*Records for this exercise:*
************

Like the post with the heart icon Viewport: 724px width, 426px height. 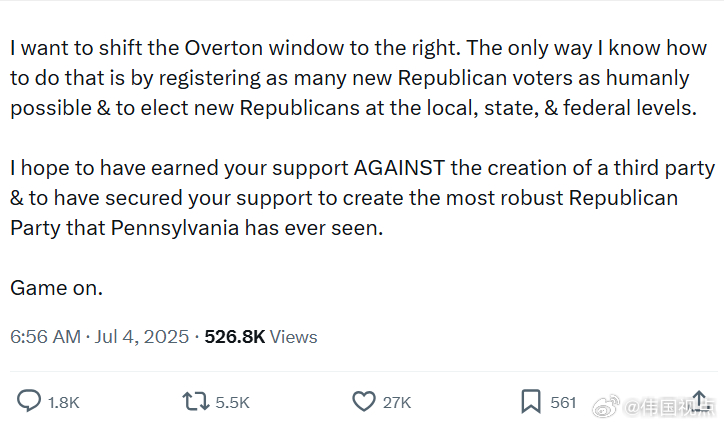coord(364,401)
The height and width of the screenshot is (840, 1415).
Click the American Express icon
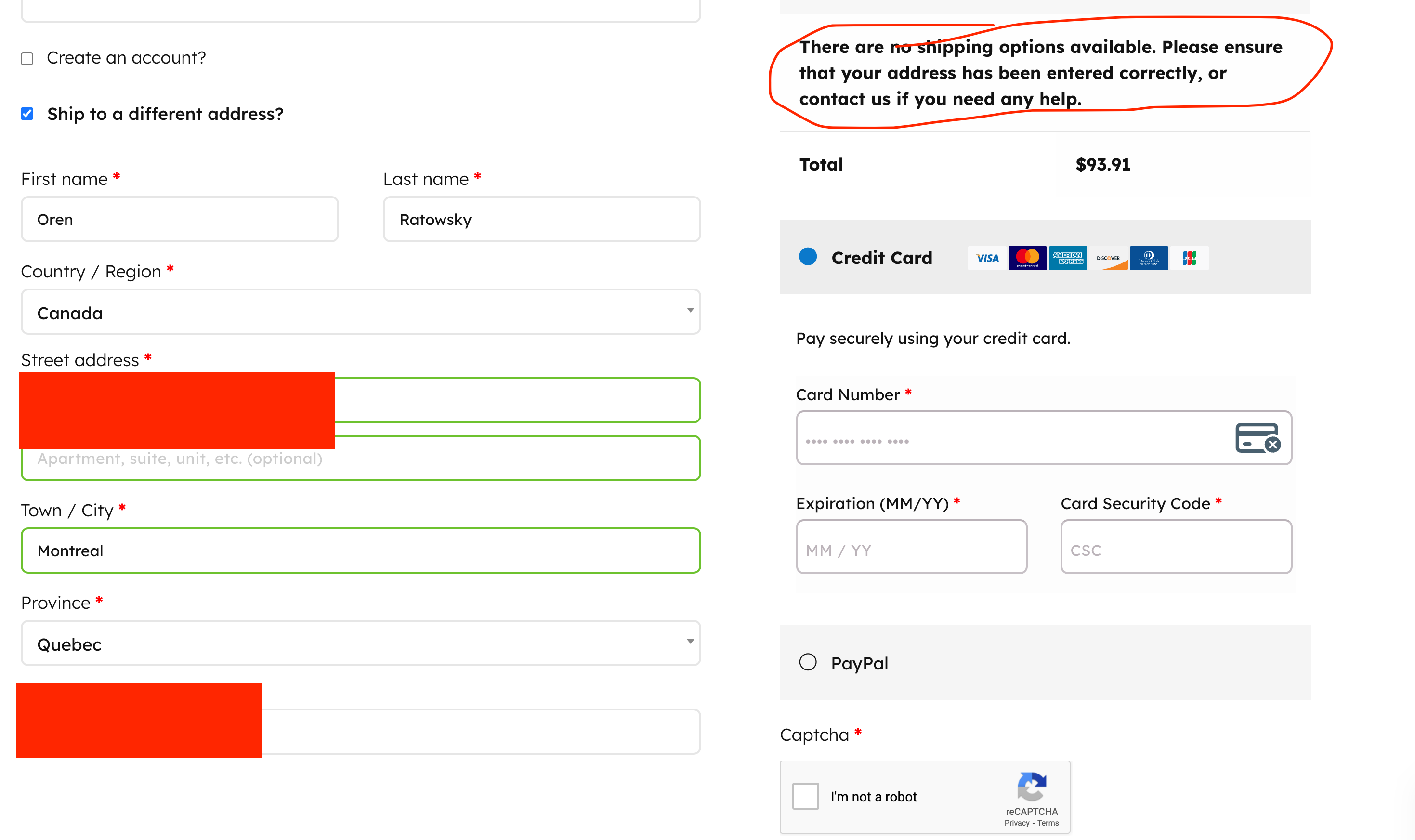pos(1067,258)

************

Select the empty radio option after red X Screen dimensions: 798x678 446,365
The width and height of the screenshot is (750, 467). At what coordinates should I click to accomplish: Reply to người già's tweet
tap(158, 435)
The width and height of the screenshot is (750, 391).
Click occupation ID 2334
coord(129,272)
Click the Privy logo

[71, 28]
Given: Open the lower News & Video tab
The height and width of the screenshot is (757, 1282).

************

*What the task requires:* The output should be exactly the lines above from the line containing "The width and height of the screenshot is (750, 467)." to the line containing "The height and width of the screenshot is (757, 1282).", inclusive, with no other lines.

*Reply:*
The width and height of the screenshot is (750, 467). At what coordinates should I click to accomplish: Reply to người già's tweet
tap(158, 435)
The width and height of the screenshot is (750, 391).
Click occupation ID 2334
coord(129,272)
Click the Privy logo

[71, 28]
Given: Open the lower News & Video tab
The height and width of the screenshot is (757, 1282).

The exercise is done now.